Под окнами квадратной комнаты Густава Корна грохочут, сотрясая стекла, грузовики. Они развозят по домам детей в красных платочках. На улице праздник. Звонко стучат копытами кони всадников в остроконечных шлемах, поет певучая медь военных оркестров и плывут над головами людей знамена с золотыми остриями над молотом и серпом.

Впрочем, все это, как полагает Корн, не имеет отношения к его миссии.

Четвертый день Густав Корн в Москве убеждается в превосходстве русского пива. История Аминтайос временно отошла в пространство. Ученые, коллеги Густава Корна в Москве, мало расположены к экскурсиям в область четвертого измерения. У них слишком много дел: наиболее заслуженные, как о них говорили, с головой ушли в разработку теории «законного совместительства», что для Густава Корна являлось чем-то неведомым и недосягаемым, не менее важным, чем теория относительности. Академик Карташев, имя которого с особым почтением произносилось тремя академиями мира, принял Густава Корна несколько странно. Он говорил с ним через дверную цепочку крайне сухо и сдержанно, прием сразу наотрез заявил, что платить за коммунальные услуги не предполагает.

Густав Корн разъяснил, что вопрос о коммунальных услугах недостаточно освещен в литературе об архаическом Египте и что он попытается осветить в беседе это обстоятельство.

Академик Карташев взялся за дверную цепочку, высунул голову в дверную щель насколько возможно и с некоторым удивлением спросил:

— Вы из домоуправления?..

— Нет, профессор…

Академик предупредительно загремел цепочкой и целой системой замков и широко открыл дверь.

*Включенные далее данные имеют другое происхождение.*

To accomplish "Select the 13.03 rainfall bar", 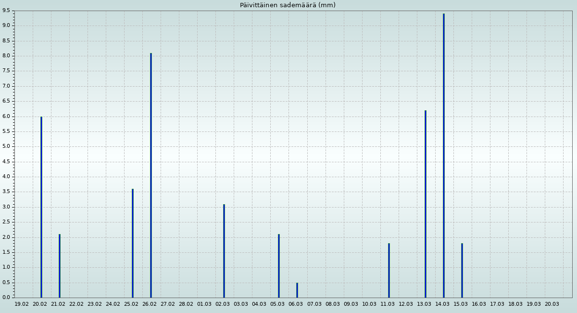I will [x=426, y=204].
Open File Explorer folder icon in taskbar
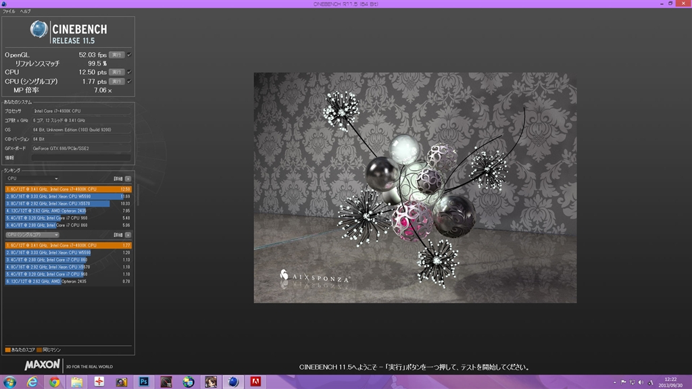The width and height of the screenshot is (692, 389). 77,382
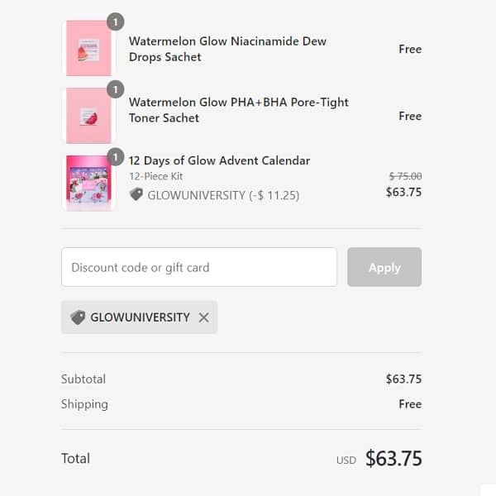Open the Niacinamide Dew Drops Sachet thumbnail
Image resolution: width=496 pixels, height=496 pixels.
[x=88, y=49]
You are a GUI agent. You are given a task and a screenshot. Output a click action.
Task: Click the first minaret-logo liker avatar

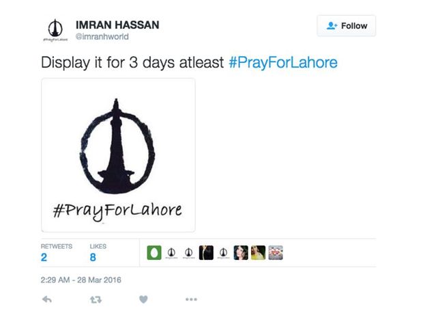click(171, 252)
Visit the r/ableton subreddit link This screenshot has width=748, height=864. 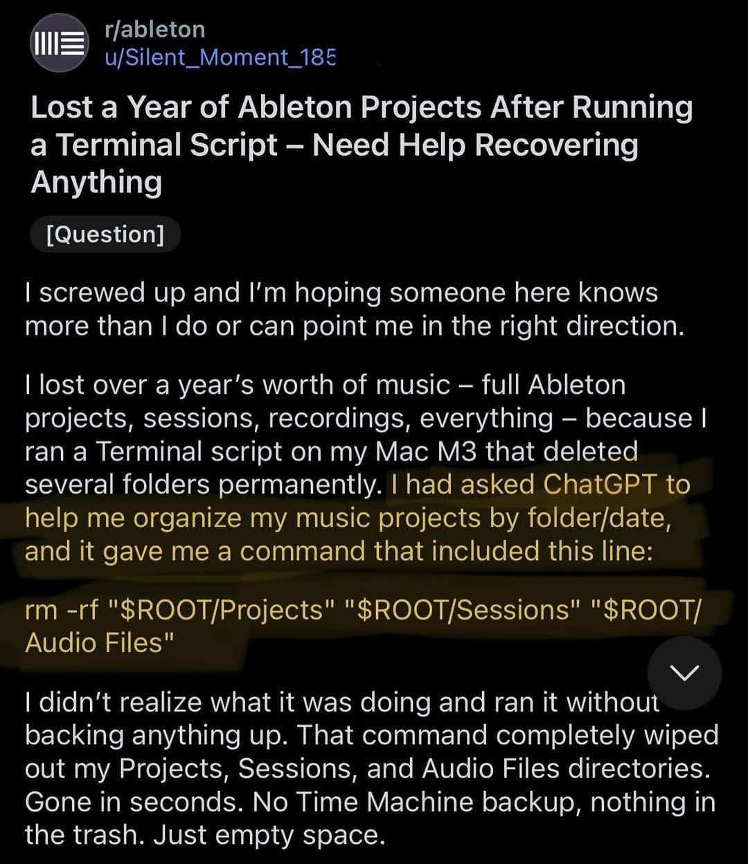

С некоторой осторожностью, чтобы не испугать Карташева масштабом своих изысканий, Корн сказал несколько кратких вступительных слов о живом источнике египтологии. Карташев выслушал его довольно внимательно, не перебивая ни одним словом, и когда Густав Корн кончил, он встал и дал этим понять, что считает визит оконченным. Теряясь в предположениях, Густав Корн пожал протянутую руку и, постепенно отступая перед знаменитым коллегой, направился к выходу.

У самых дверей Карташев вдруг спросил его:

— Я имел удовольствие беседовать с Густавом Корном, о труде коего «Сверхъестественные методы в египтологии» имеется отзыв профессора Генриха Ренера?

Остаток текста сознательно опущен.